Paul Hugh Dibble  (born 20 March 1943) is a New Zealand sculptor.

Biography
Born in Thames on 20 March 1943 and raised on a farm in Waitakaruru on the Hauraki Plains, Dibble was educated at Thames High School. He trained at the Elam School of Fine Arts, University of Auckland from 1963, graduating with a Diploma of Fine Arts with Honours in 1967.

Dibble was appointed to lecture painting and sculpture at the Palmerston North College of Education in 1977. Between 1997 and 2002 he lectured in art at Massey University. He has produced a wide range of pieces and has mounted many one-man exhibitions beginning with the Barry Lett Gallery in Auckland in 1971. In 2000 he established his own bronze foundry for larger works, and is one of a small number of New Zealand sculptors who does his own large-scale casting.

He received grants from the QEII Arts Council in 1979 and 1985, and held a residency at the Dowse Art Museum in Lower Hutt in 1987–88. Dibble was appointed a Member of the New Zealand Order of Merit, for services to the arts, in the 2005 New Year Honours, and in 2007 he was awarded an honorary Doctor of Fine Arts degree by Massey University.

Source excerpt →
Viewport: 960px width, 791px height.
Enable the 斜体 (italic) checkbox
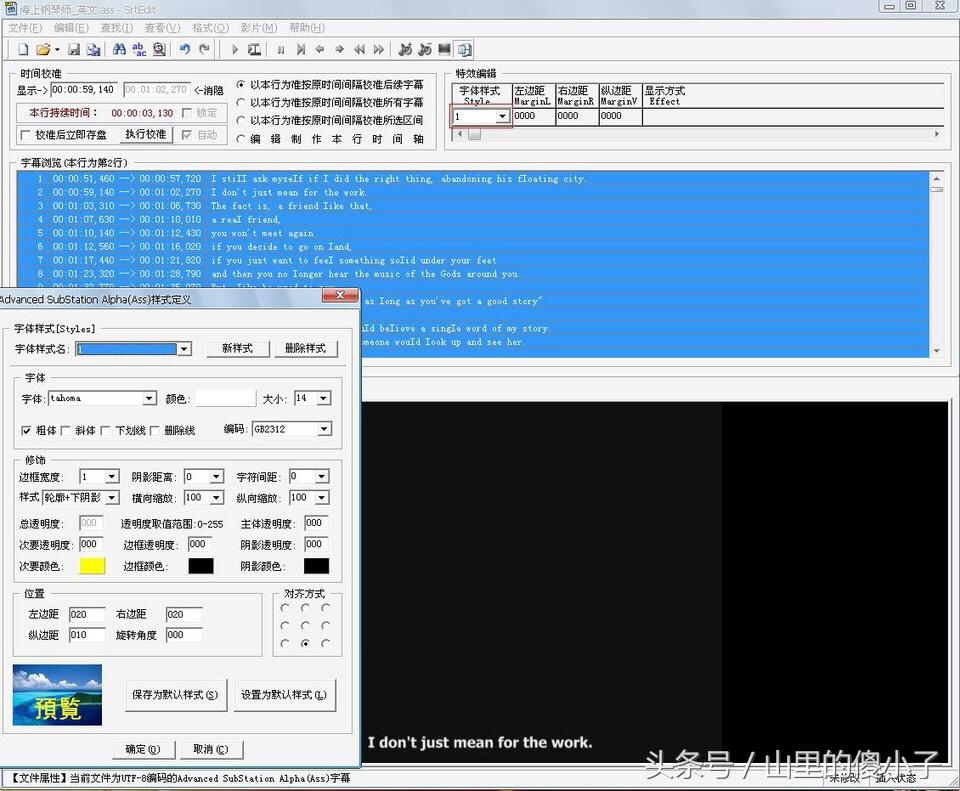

Exercise directions →
Duplicate the passage of the Paul Dibble biography between "Dibble was appointed to" and "own large-scale casting.", inclusive. Rely on the text about Paul Dibble and nothing else.

Written response →
Dibble was appointed to lecture painting and sculpture at the Palmerston North College of Education in 1977. Between 1997 and 2002 he lectured in art at Massey University. He has produced a wide range of pieces and has mounted many one-man exhibitions beginning with the Barry Lett Gallery in Auckland in 1971. In 2000 he established his own bronze foundry for larger works, and is one of a small number of New Zealand sculptors who does his own large-scale casting.